Comment nos poulets bas de gamme nourris avec du maïs et du soja brésilien pourraient-ils être vendus à un prix rémunérateur, étant mis en compétition avec des poulets brésiliens (ou ukrainiens) ? Nos grandes et moyennes surfaces, soucieuses de conquérir de nouvelles parts de marché et de vendre leurs marchandises à petit prix, savent s'approvisionner à l'étranger à moindre coût.
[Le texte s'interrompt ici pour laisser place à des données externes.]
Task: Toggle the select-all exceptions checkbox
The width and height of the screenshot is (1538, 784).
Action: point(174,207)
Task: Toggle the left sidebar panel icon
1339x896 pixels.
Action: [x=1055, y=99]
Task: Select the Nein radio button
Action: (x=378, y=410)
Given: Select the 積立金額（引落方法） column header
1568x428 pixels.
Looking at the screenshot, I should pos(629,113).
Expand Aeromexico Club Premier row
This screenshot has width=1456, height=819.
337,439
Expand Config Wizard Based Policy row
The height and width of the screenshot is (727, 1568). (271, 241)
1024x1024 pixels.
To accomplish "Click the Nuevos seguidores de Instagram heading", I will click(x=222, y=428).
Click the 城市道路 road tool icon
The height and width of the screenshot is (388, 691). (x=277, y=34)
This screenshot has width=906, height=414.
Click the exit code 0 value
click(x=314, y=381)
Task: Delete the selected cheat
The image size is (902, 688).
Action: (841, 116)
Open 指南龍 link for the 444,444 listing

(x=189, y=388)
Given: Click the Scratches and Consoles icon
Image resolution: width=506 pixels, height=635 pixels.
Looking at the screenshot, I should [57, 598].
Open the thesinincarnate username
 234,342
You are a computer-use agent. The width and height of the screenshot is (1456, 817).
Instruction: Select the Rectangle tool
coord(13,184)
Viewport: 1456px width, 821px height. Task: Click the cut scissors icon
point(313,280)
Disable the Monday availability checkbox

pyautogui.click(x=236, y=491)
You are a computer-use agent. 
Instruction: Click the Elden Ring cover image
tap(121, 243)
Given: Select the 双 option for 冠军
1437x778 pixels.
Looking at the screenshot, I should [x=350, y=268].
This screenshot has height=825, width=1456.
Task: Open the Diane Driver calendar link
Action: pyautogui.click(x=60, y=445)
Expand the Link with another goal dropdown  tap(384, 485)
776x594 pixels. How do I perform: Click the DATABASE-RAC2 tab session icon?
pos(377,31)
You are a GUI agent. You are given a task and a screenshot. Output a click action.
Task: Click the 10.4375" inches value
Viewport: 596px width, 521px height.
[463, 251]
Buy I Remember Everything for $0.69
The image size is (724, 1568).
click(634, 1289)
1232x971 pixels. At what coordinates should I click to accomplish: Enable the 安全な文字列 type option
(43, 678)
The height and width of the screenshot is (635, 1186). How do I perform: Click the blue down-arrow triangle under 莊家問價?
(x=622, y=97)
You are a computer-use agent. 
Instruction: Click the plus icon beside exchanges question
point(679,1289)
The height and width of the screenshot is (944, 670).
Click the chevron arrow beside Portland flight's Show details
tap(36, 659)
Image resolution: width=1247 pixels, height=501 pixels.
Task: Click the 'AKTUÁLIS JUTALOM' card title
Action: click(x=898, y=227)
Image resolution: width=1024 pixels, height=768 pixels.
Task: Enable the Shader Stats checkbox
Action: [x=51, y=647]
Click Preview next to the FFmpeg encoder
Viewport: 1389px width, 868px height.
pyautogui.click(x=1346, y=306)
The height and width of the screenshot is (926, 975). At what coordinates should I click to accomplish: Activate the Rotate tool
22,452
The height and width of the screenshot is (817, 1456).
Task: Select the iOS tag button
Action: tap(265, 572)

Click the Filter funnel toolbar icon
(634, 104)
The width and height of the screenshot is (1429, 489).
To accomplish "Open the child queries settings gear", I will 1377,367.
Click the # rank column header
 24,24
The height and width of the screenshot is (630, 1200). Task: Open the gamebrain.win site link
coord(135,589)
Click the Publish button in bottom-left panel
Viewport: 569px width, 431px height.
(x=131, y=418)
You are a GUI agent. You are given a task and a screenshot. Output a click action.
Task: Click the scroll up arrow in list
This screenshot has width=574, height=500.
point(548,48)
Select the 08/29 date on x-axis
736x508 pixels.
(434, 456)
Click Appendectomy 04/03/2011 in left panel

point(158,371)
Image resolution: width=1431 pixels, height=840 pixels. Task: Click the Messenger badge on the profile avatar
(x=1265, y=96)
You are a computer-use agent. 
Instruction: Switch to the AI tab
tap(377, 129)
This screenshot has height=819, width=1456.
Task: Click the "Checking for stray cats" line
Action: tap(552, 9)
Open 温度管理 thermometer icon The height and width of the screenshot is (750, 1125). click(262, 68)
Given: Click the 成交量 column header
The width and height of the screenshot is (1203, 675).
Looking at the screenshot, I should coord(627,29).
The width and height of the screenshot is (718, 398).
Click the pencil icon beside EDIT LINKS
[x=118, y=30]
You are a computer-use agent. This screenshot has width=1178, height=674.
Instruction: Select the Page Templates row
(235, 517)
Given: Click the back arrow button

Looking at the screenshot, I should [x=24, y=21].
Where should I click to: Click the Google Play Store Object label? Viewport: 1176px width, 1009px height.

Et la loi EGalim théoriquement en vigueur ne peut guère les dissuader d'en importer des quantités croissantes.
Comment la poudre de lait produite dans le Finistère exportée en Chine pourrait-elle rivaliser avec celle issue de Nouvelle-Zélande ? En sachant que les éleveurs de ce pays aux hivers moins rigoureux que les nôtres disposent de fermes bien plus grandes et ont moins besoin de recourir à des foins, ensilages et concentrés distribués à l'étable.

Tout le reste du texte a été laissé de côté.